— THE PROBLEM —
Only the lines from the one containing "Given: Download the asset with arrow icon" through the end of the material should be printed, exactly as they appear. Leave out pictures.

— LISTED RECORDS —
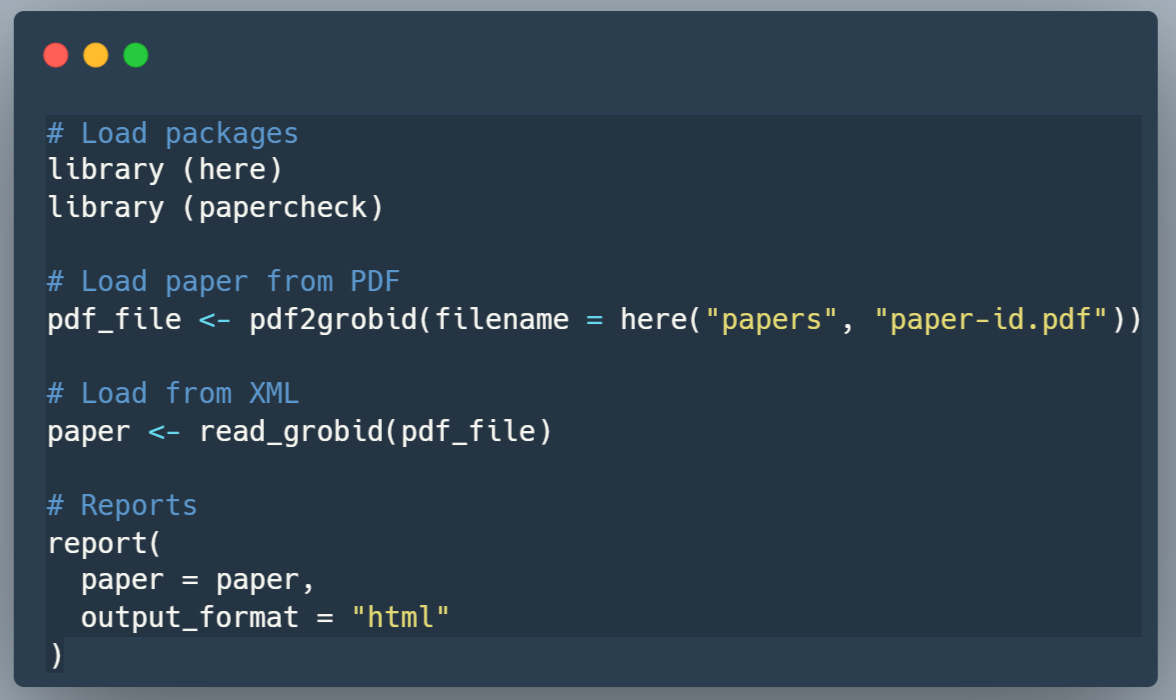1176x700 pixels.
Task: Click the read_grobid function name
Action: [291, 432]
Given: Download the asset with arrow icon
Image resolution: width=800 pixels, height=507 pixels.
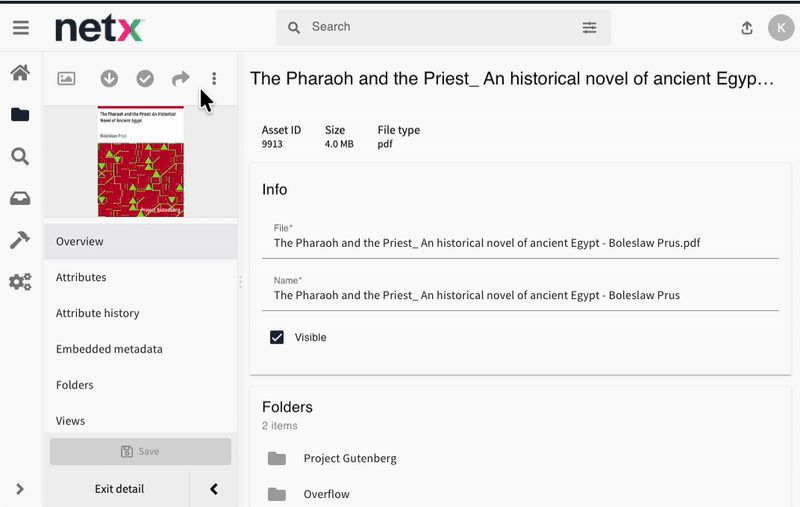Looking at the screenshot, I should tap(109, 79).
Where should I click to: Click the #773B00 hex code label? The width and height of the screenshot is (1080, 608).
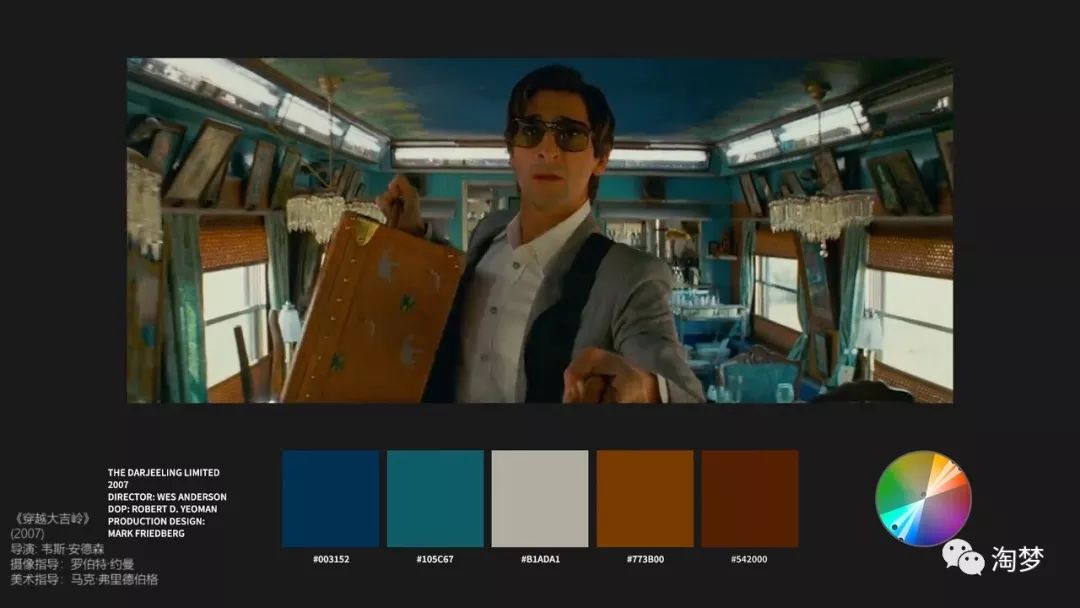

— RESPONSE TO THE TASK —
Given: Download the asset with arrow icon
Image resolution: width=800 pixels, height=507 pixels.
Looking at the screenshot, I should tap(109, 79).
Where should I click to: Click the #773B00 hex code label? The width and height of the screenshot is (1080, 608).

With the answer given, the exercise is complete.